Mycobacterium tuberculosis Exploits a Molecular Off Switch of the Immune System for Intracellular Survival

Mycobacterium tuberculosis (M. tuberculosis) survives and multiplies inside human macrophages by subversion of immune mechanisms. Although these immune evasion strategies are well characterised functionally, the underlying molecular mechanisms are poorly understood. Here we show that during infection of human whole blood with M. tuberculosis, host gene transcriptional suppression, rather than activation, is the predominant response. Spatial, temporal and functional characterisation of repressed genes revealed their involvement in pathogen sensing and phagocytosis, degradation within the phagolysosome and antigen processing and presentation.
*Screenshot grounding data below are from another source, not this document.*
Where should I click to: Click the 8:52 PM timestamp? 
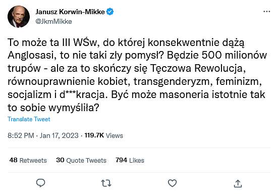pos(21,135)
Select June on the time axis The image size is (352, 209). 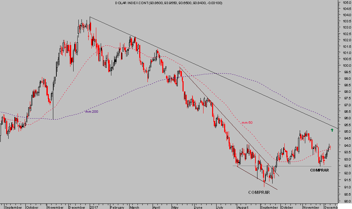pos(199,207)
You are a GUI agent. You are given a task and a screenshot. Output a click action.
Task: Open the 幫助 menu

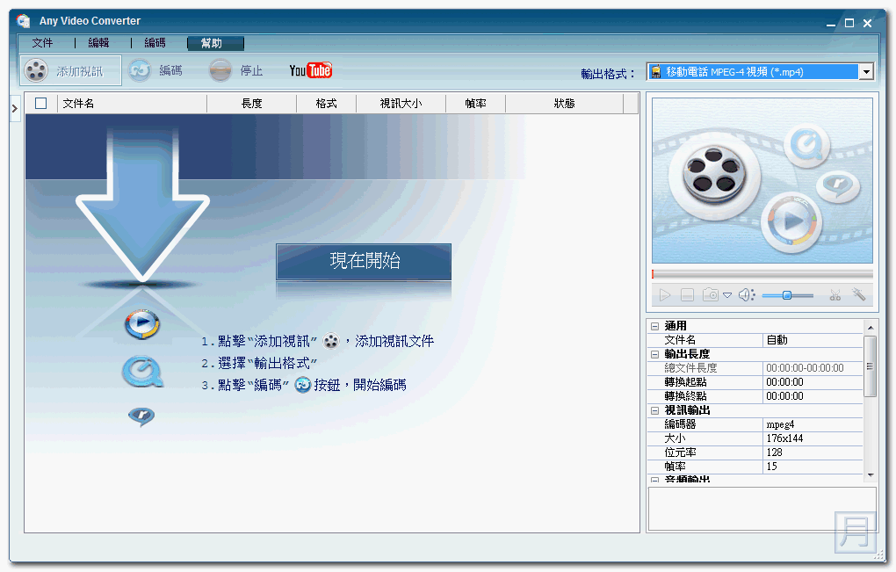coord(212,43)
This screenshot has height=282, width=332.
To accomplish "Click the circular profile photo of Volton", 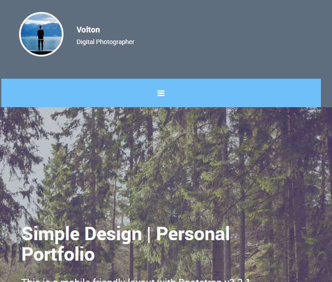I will click(41, 34).
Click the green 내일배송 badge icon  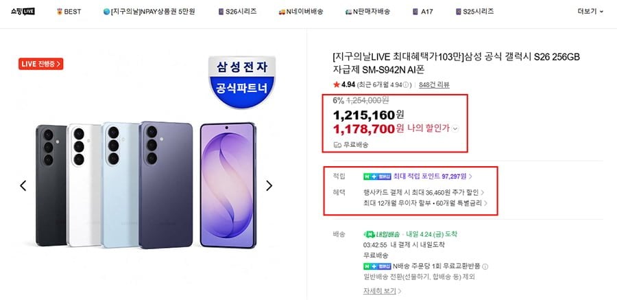tap(368, 234)
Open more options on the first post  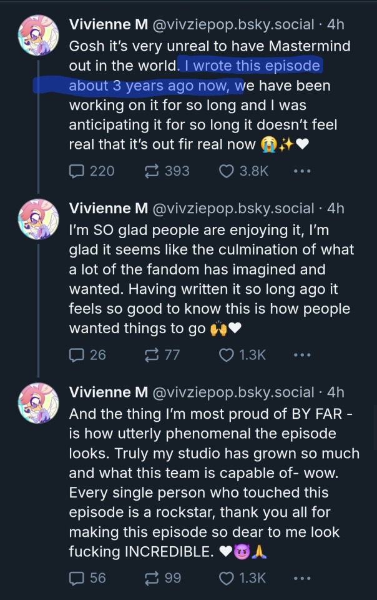(x=301, y=171)
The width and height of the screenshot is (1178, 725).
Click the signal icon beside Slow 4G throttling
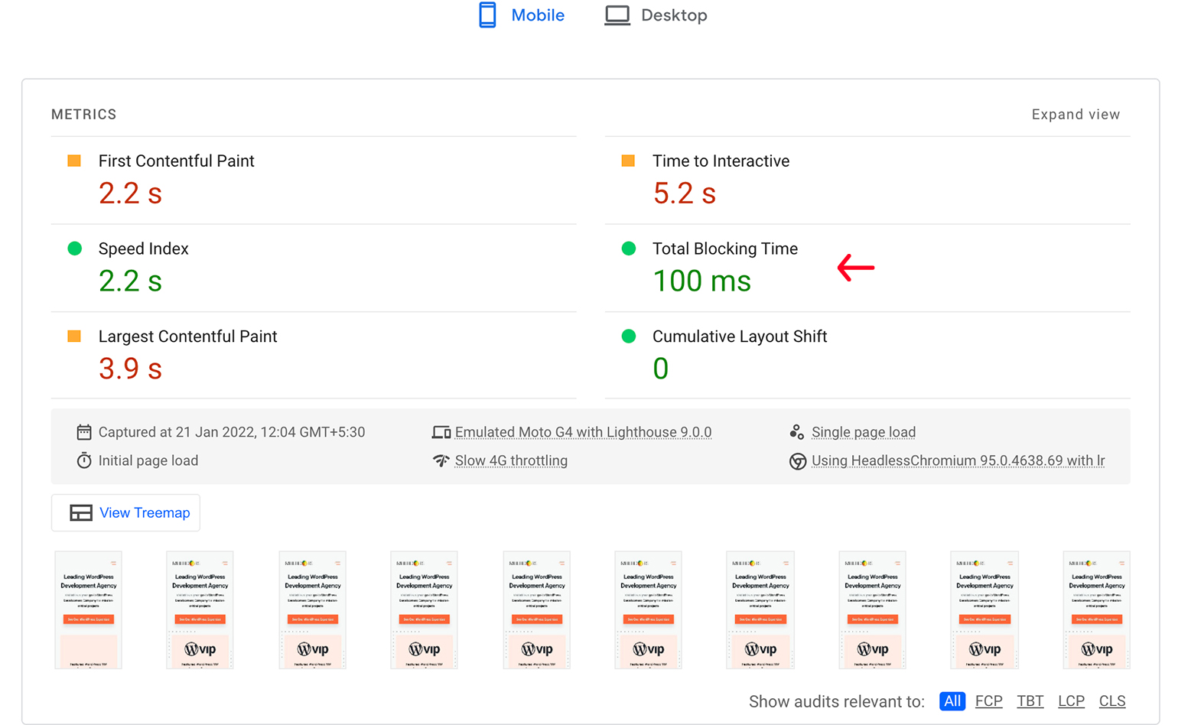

To identify mechanisms underlying suppression of multiple immune genes we undertook epigenetic analyses. We identified significantly differentially expressed microRNAs with known targets in suppressed genes. In addition, after searching regions upstream of the start of transcription of suppressed genes for common sequence motifs, we discovered novel enriched composite sequence patterns, which corresponded to Alu repeat elements, transposable elements known to have wide ranging influences on gene expression. Our findings suggest that to survive within infected cells, mycobacteria exploit a complex immune “molecular off switch” controlled by both miRNAs and Alu regulatory elements. 2 cohorts of blood samples infected with Mycobacterium tuberculosis and the same with Mycobacterium bovis BCG - Discovery and Validation. Experimental (discovery: n=4 donors; validation: n=6 donors for Mycobacterium tuberculosis), discovery set n=4; validation set n=5 for M. bovis BCG infection experiments). Replicates for each sample were not included but multiple timepoints for RNA extraction from each experimental donor were inlcuded. Timepoints for gene expression analysis included (Discovery set 0, 6, 24, 48, 72, 96 h; Validation set 0, 24, 48, 72, 96 h). Uninfected whole blood samples served as matched controls at each time point.